Agreed. Is there some kind of hidden rule I'm not aware of where Apple can do no wrong and it's everyone else's fault when something goes wrong? No person or company is perfect, everyone and thing is entitled to make bad decisions and judgments.
True, its Apples fault, except there is a huge cost in developing two API's (and making sure you get everything right), so they could get rid of Carbon they had to get rid of something big, in this case 64 bit support.
But Adobe already knew they would have to rewrite it for Windows and started on it appropriately. And even then going from Carbon to Cocoa requires learning a whole new API and changing your style of programming compared to going from a 32 bit to 64 bit Windows API. The fact is that Apple told them late and Adobe are trying as hard as they can.
I think that is probably fair. They should have dropped Carbon at WWDC 2006.

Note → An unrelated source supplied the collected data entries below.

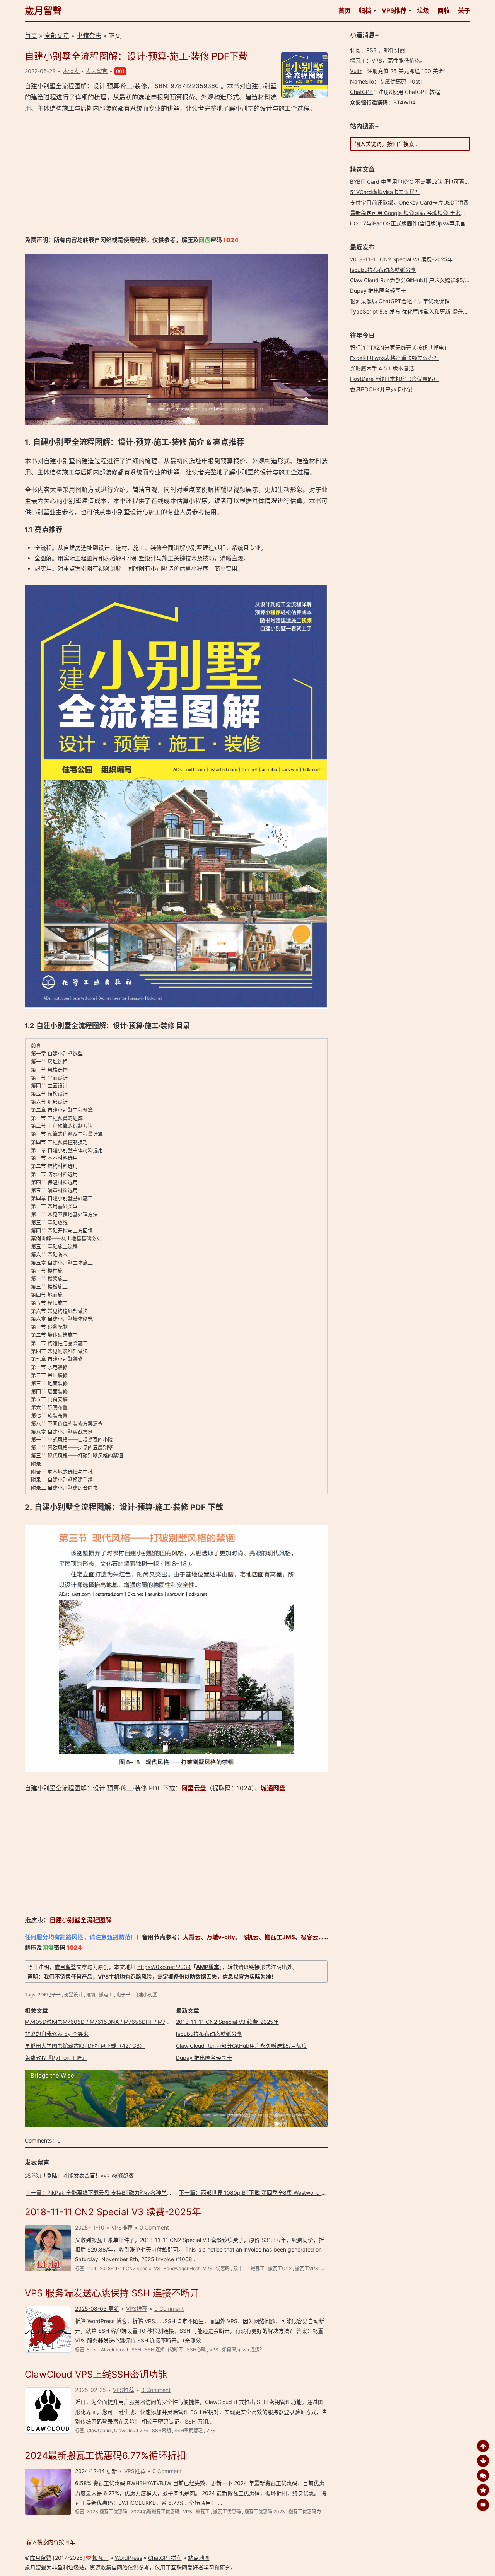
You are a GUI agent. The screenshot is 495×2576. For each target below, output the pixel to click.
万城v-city (221, 1937)
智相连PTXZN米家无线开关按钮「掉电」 (399, 347)
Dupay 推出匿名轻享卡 (204, 2057)
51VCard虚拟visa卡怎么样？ (385, 192)
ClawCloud (99, 2430)
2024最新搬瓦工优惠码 (155, 2512)
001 (120, 71)
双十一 (240, 2268)
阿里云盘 (193, 1788)
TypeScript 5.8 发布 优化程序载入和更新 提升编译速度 (417, 311)
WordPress (128, 2557)
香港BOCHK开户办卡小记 (381, 389)
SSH (136, 2350)
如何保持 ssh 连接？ (243, 2350)
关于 (464, 10)
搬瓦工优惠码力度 (307, 2512)
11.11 (91, 2268)
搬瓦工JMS (280, 1937)
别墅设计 (73, 1995)
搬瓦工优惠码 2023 (264, 2512)
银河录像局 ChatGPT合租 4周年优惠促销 (400, 301)
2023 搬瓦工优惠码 (107, 2512)
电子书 (123, 1995)
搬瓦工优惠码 (227, 2512)
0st (416, 81)
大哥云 (191, 1937)
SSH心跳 (196, 2350)
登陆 (51, 2175)
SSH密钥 (161, 2430)
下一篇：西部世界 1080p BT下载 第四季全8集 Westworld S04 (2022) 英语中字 (276, 2192)
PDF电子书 (49, 1995)
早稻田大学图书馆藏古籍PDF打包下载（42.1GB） (85, 2045)
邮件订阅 (394, 50)
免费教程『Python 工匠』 (56, 2057)
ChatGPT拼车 (165, 2557)
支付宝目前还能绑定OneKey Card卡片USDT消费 (409, 202)
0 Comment (154, 2227)
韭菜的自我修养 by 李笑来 (57, 2033)
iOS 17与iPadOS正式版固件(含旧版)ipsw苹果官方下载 (416, 223)
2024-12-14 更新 (96, 2471)
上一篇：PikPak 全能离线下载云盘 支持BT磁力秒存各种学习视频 (104, 2192)
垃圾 (423, 10)
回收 (443, 10)
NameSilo (362, 81)
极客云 (309, 1937)
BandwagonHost (182, 2268)
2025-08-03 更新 (97, 2308)
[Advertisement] (176, 174)
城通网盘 (273, 1788)
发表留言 (97, 71)
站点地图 (199, 2557)
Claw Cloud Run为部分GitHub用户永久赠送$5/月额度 (241, 2045)
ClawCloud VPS (131, 2430)
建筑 (91, 1995)
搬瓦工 (258, 2268)
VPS (103, 1976)
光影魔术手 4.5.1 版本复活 (382, 368)
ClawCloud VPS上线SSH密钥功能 (96, 2374)
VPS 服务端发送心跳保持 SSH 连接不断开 (112, 2293)
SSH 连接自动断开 (164, 2350)
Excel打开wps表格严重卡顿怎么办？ (394, 358)
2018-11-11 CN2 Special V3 (130, 2268)
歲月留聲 (43, 10)
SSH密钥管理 (188, 2430)
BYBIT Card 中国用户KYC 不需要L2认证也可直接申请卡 (418, 181)
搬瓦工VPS (306, 2268)
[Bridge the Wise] (176, 2124)
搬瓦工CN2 (280, 2268)
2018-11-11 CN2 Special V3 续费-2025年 (227, 2021)
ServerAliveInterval (107, 2350)
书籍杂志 (89, 35)
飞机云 (250, 1937)
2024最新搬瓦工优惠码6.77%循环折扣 (105, 2455)
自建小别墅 (145, 1995)
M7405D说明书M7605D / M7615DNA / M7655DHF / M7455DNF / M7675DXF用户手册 (133, 2021)
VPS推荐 (394, 10)
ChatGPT (361, 92)
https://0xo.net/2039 (164, 1967)
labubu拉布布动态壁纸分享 (209, 2033)
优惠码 (223, 2268)
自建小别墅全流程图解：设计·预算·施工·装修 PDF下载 (136, 56)
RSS (371, 50)
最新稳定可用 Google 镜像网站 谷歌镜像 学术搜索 (410, 213)
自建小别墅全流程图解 (80, 1920)
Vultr (356, 71)
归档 (365, 10)
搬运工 (106, 1995)
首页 (344, 10)
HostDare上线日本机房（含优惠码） (394, 378)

Having programmed in both Mac OS and Windows I definitely see SOME similarities between Carbon / Cocoa and Win32 / .NET. For example with the latest features: in Windows, WPF is designed to be used with .NET and in Mac OS, Core Animation is designed to be used with Cocoa.
I haven't used Win32, but honestly .NET is much worse than Cocoa. Microsoft's API's do suffer from the weakness that they never make a hard decision like this, which really makes them much worse than they should be. Apple is right to kill Carbon, and Adobe was right to stick with Carbon as long as possible, its just difficult for both of them now.